Document —
## BEGIN
- Artist: David Folley
- Year: 1995–96
- Catalogue: 7CC01A
- Type: Mixed media on canvas
- Dimensions: 2.1 m × 2.4 m (6 ft 11 in × 7 ft 10 in)

= The Descent from the Cross (David Folley) =

Painting by David Folley

The Descent from the Cross by David Folley was commissioned by Rev. Raymond Chudley to mark his retirement in 1996 as team leader of St Andrew's Church, Wickford, Essex.

Over the centuries The Descent from the Cross, or Deposition of Christ or Descent of Christ from the Cross, has been a common subject in Christian art. Famous examples from the old masters include those by Peter Paul Rubens, Rembrandt, Jacopo Pontormo and Rogier van der Weyden whose work influenced Folley's geometric composition.

Folley's homage to Rogier van der Weyden’s masterpiece is a modern interpretation to “inspire the viewer to contemplate the historical, human and mystical elements of the crucifixion”. It was rendered by the painter in response to Rev. Raymond Chudley's request to create a work where the “viewer receives more from it the more he or she looks”.

Folley's controversial commission received a mixed response. The ecclesiastical response to the work was approval; Chudley said, “It is slightly controversial, perhaps, but so dramatic. The viewer receives more from it the more he or she looks.” In his dedication of the work, the Bishop of Bradwell, Right Reverend Laurie Green, explained to the congregation that Folley “has depicted the Descent of the Body of Christ from the Cross like the icons of old” to “meditate and reflect on the scene of utter horror”. In the transcript of the dedication he continues, “We want the brutal truth told but not in a brutal way.” In summing up his dedication the bishop stated: "This was truth seen through the believing eye of the artist […]We should embrace the vision."

Others however found the work to be ‘savage’. On the last visit the painter made to view the work in 2007 he found the painting behind a curtain; as the church warden informed him, “unfortunately, some of our congregation still find the image too painful to look at”.
## END
Supplied material —
## BEGIN
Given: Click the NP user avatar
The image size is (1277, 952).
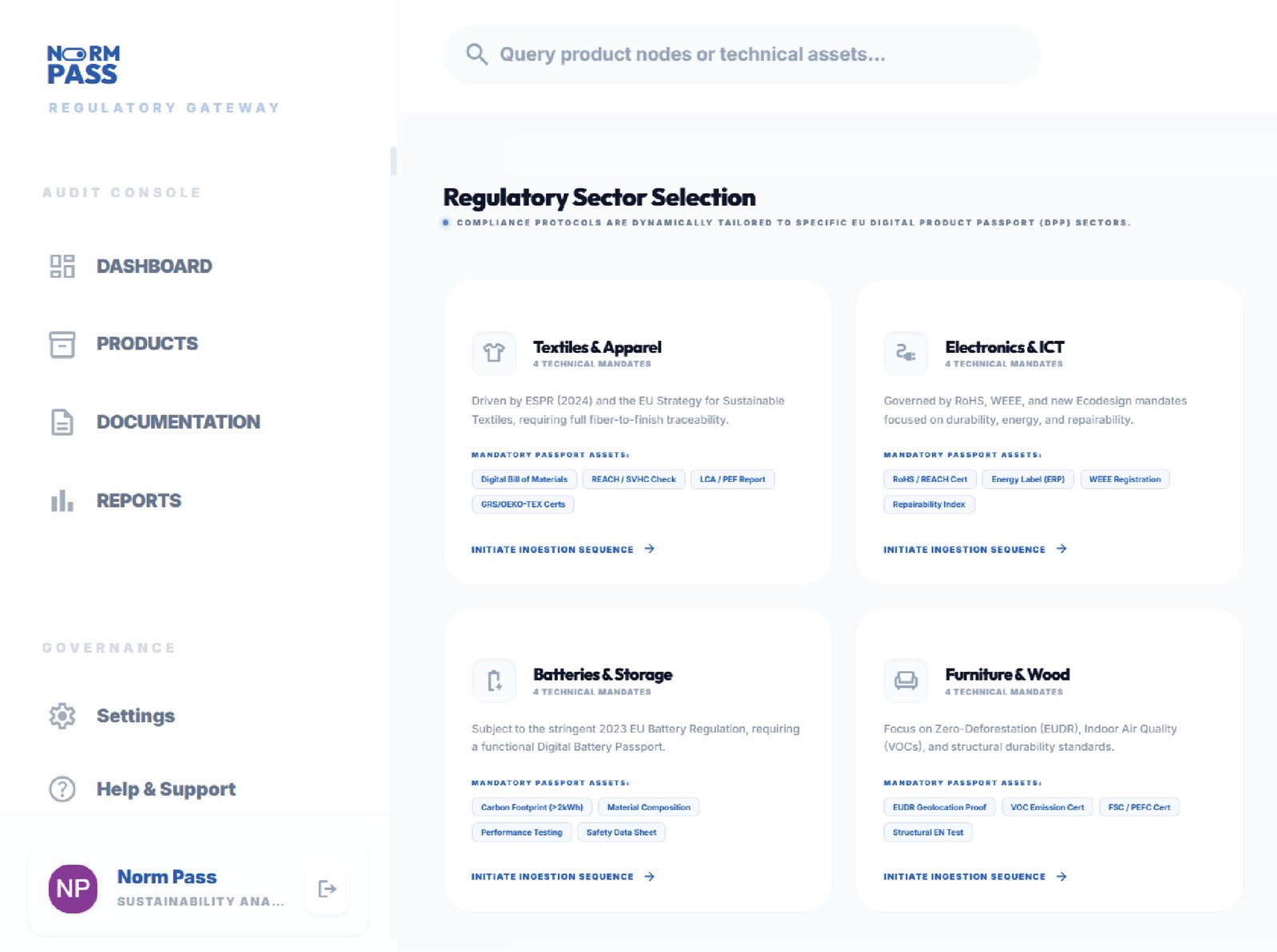Looking at the screenshot, I should [73, 889].
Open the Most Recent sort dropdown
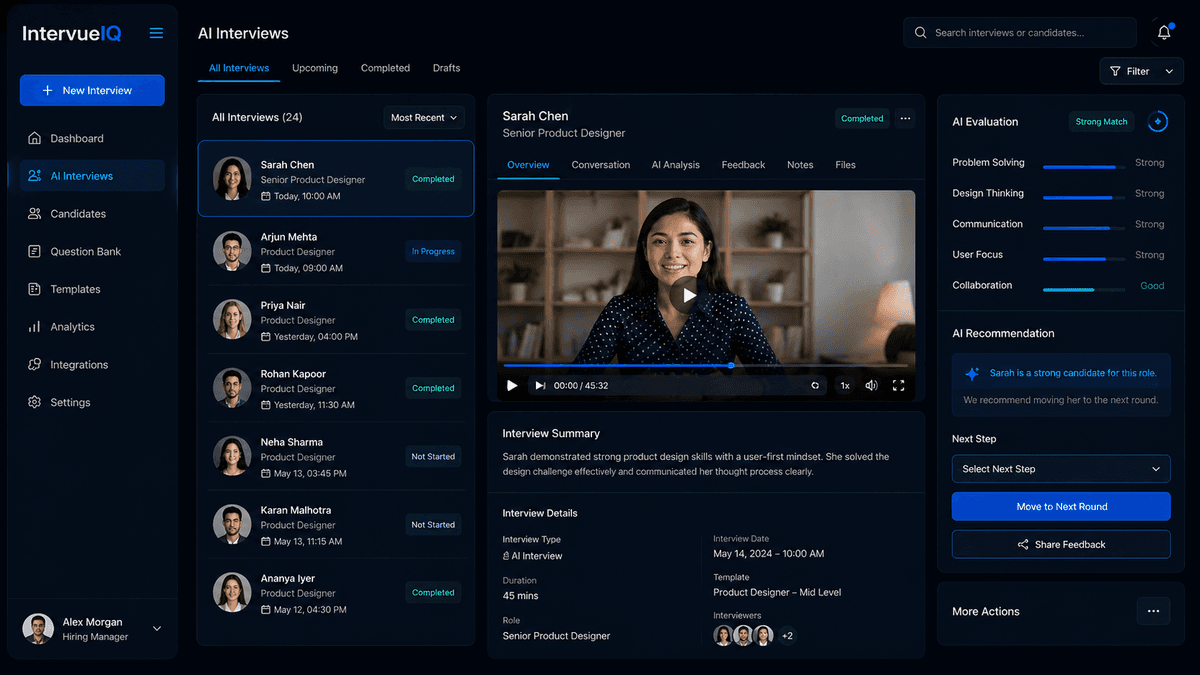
## END
Given instruction —
In the article on The Descent from the Cross painting, where did the painter find his work on his last visit in 2007?

Response for this exercise —
Behind a curtain.